How it works
Cable manufacturers publish a mV/A·m figure for each conductor size — it captures the resistance per metre at a standard temperature. Multiply by current and length to get the drop in millivolts, then divide by 1,000 for volts. Compare the result to your maximum allowable drop (AS/NZS 3008 allows up to 5% for most sub-mains).
Worked example
20 A × 30 m × 7.41 mV/A·m = 4,446 mV ÷ 1,000 = 4.45 V. As a percentage: 4.45 ÷ 230 × 100 = 1.93%.

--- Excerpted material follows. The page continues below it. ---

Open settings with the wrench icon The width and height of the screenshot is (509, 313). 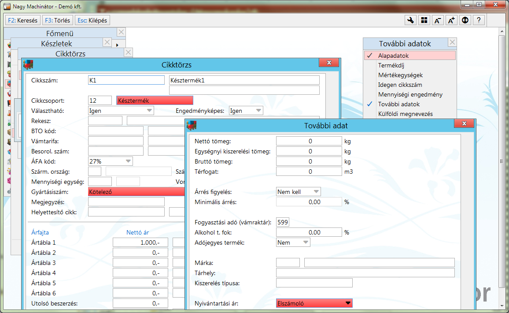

Common cable mV/A·m values (copper, single-phase)
1.5 mm²: 27.5 | 2.5 mm²: 16.6 | 4 mm²: 10.4 | 6 mm²: 7.41 | 10 mm²: 4.40 | 16 mm²: 2.78 | 25 mm²: 1.78. These are approximate for thermoplastic (PVC) at 75 °C — check the cable manufacturer's data or AS/NZS 3008 Table 42 for your exact installation.
Assumptions & limitations
Uses the cable's published mV/A·m at rated temperature. Real drop varies with ambient temperature, installation method and power factor. This gives the single-phase drop; for three-phase, multiply by √3 ÷ 2 (≈ 0.866).